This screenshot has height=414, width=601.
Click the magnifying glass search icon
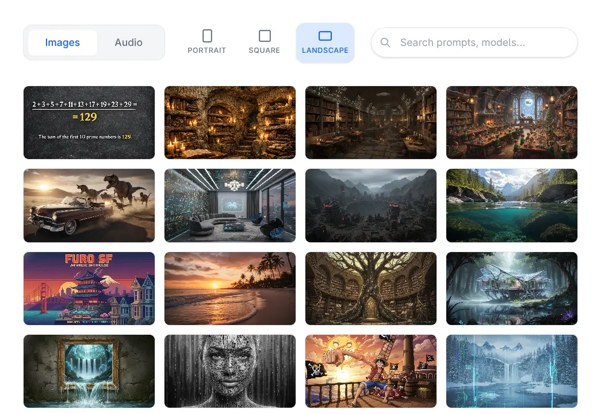click(x=385, y=42)
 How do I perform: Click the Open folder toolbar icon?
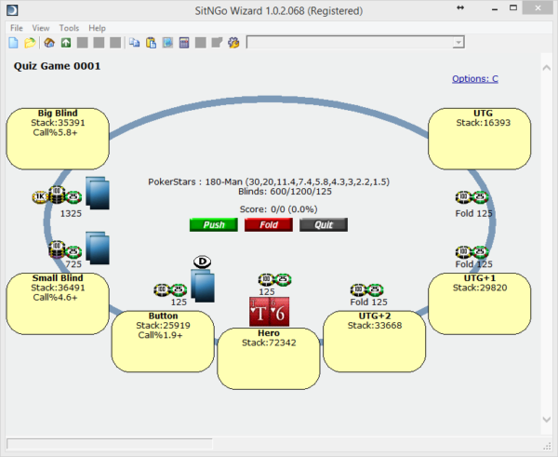pyautogui.click(x=30, y=43)
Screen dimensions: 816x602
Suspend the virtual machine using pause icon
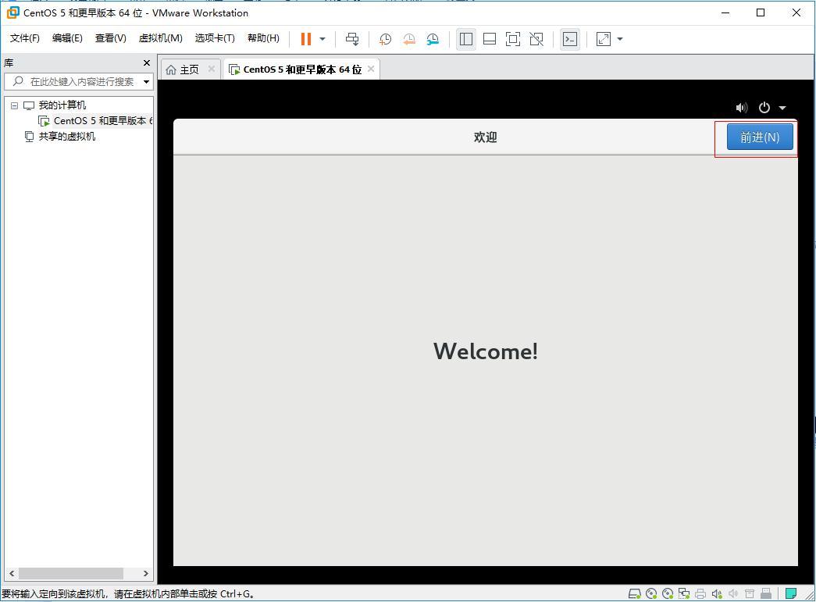coord(305,38)
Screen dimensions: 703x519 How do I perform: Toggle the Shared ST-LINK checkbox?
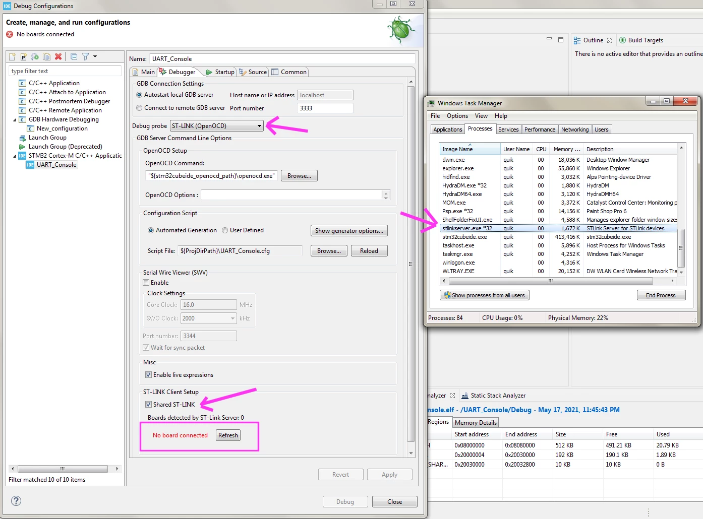click(148, 405)
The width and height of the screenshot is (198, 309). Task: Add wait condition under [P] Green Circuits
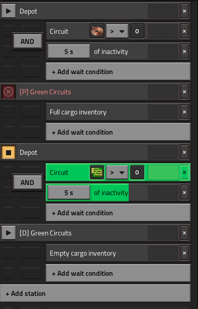click(118, 132)
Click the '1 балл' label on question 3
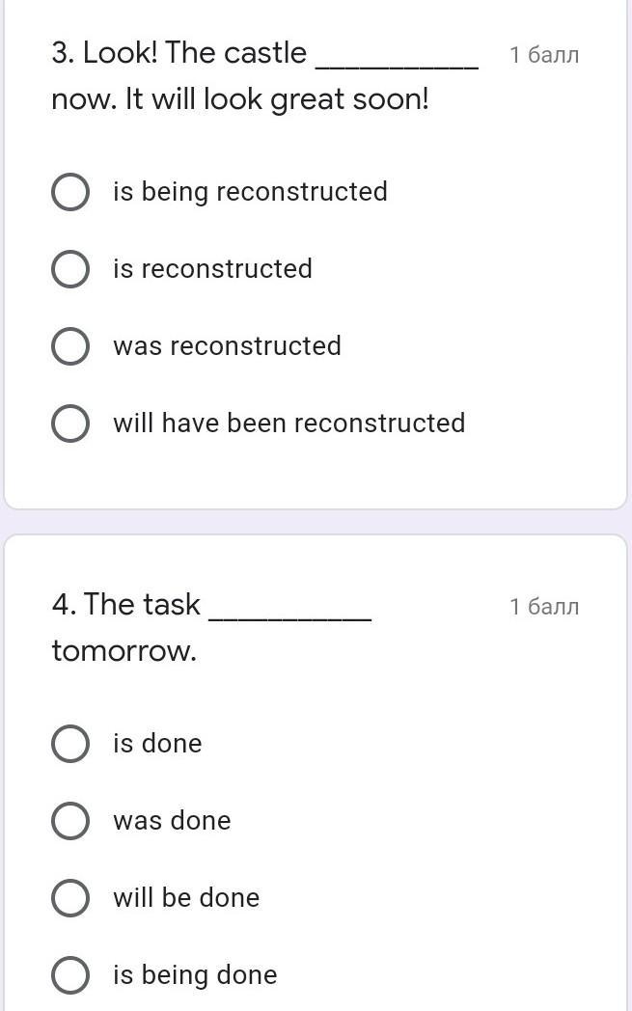632x1011 pixels. pos(544,55)
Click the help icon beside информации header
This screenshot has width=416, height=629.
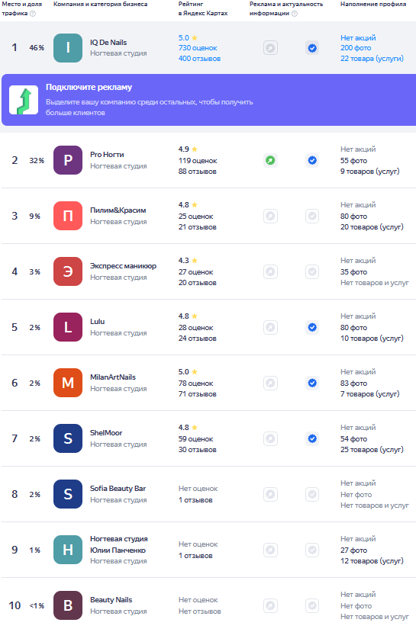(295, 14)
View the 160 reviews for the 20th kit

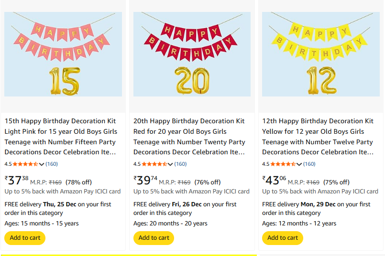[180, 164]
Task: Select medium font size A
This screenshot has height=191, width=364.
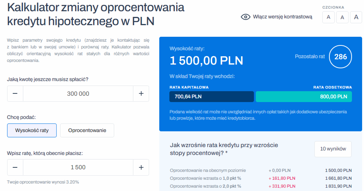Action: 343,17
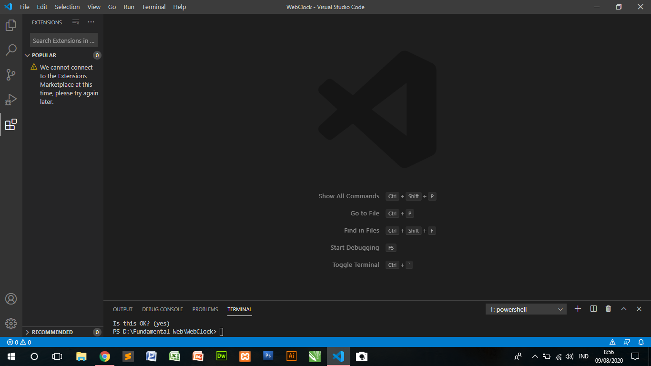Maximize the terminal panel with the chevron
Screen dimensions: 651x366
pos(623,308)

§

▶ _WHAT THE EXERCISE ASKS_
The lines needed are those from the one containing "View the 160 reviews for the 20th kit" through the end of the listing, given again word for word and without any picture.

▶ _RESULT OF THIS EXERCISE_
View the 160 reviews for the 20th kit

[180, 164]
Task: Select medium font size A
This screenshot has height=191, width=364.
Action: 343,17
Maximize the terminal panel with the chevron
Screen dimensions: 651x366
pos(623,308)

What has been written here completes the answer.